Now German ichthyologists study these fish. They find that, like top-notch swimmers, the fish have to practice. At first their technique is poor; their aim is lousy. They become fine marksmen only by trial and error practice -- as expected.
Then a startling discovery: When they put several inexperienced fish in the tank and fly insects over it, only one alpha fish practices. He becomes quite good at shooting down insects, while the others just watch. So the frustrated scientists finally remove that one fish. When they do, the other fish begin shooting down insects. They've become just as able as the one fish who'd practiced. They've learned entirely by watching, not at all by doing.
That flies in the teeth of all we believe about human education. It simply shouldn't happen that way. But it does. And, if that unfortunate swimming coach had been an archer fish, he wouldn't have drowned the first time he found himself in the water.
The catch is that we have to undertake so much without practice, in our complex world. That's what college should be all about -- preparing for the unexpected. We're so often told that people learn faster in the school of hard knocks. Well, they do -- up to a point. But we'd be dead in the water if we couldn't deal with things beyond our experience. That's what we do when we design any large system. Politicians and businessmen constantly deal with such issues, and they make a mess of them only some of the time.

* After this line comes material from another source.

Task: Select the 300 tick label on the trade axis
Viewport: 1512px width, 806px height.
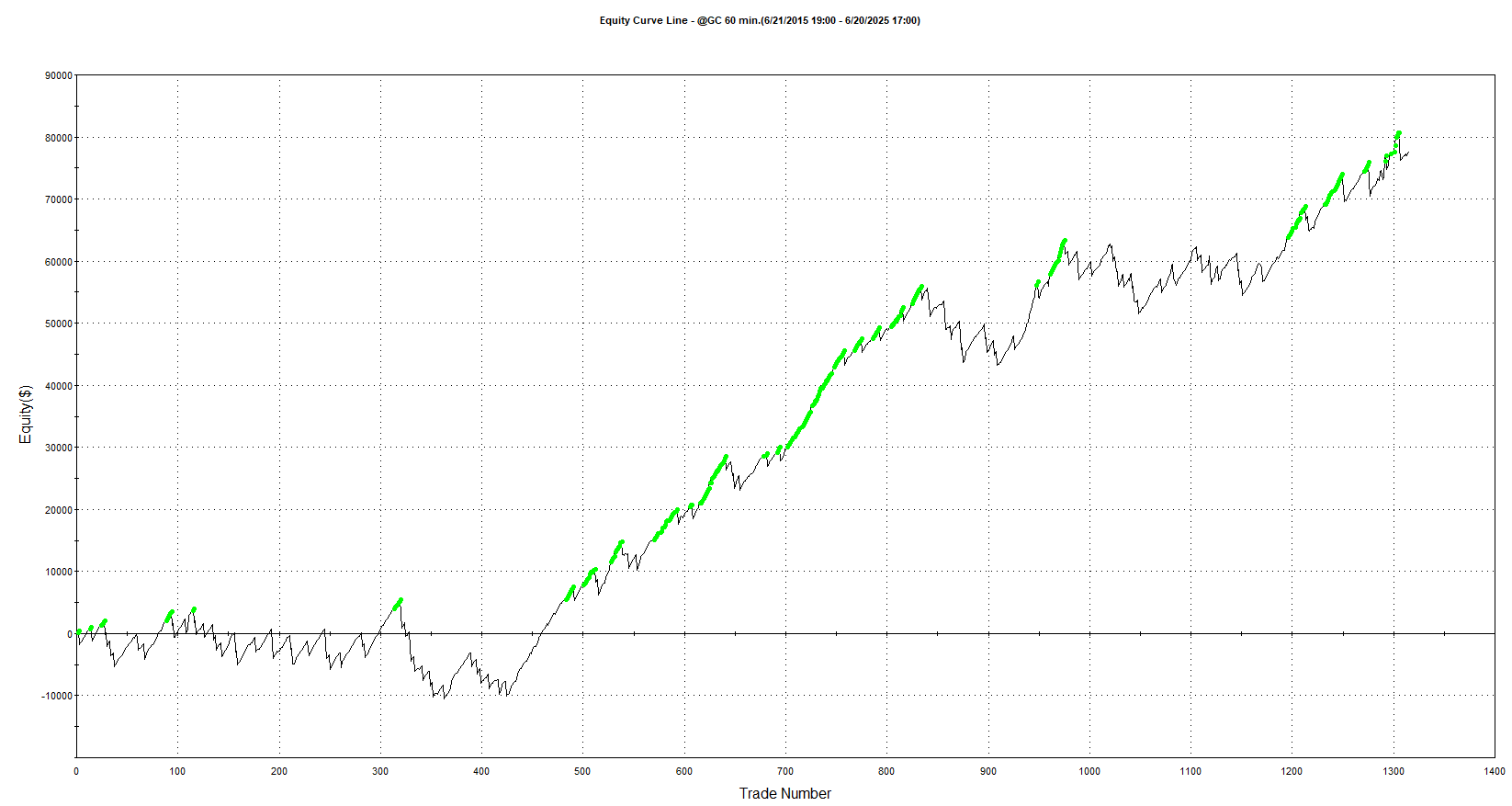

You and I are more like archer fish than we realize. Indeed, that story about the swimming coach is flawed just because he would've been rather well prepared for his unexpected immersion.
All the most serious issues that rise in our face today are ones in which none of us can claim a whit of experience. Bismarck understood that, when he said, Only a fool learns from his own mistakes. The wise man learns from the mistakes of others
I'm John Lienhard, at the University of Houston, where we're interested in the way inventive minds work.
C. Brodie, Watch and Learn. American Scientist, Vol. 94,May-June 2006, pg. 218.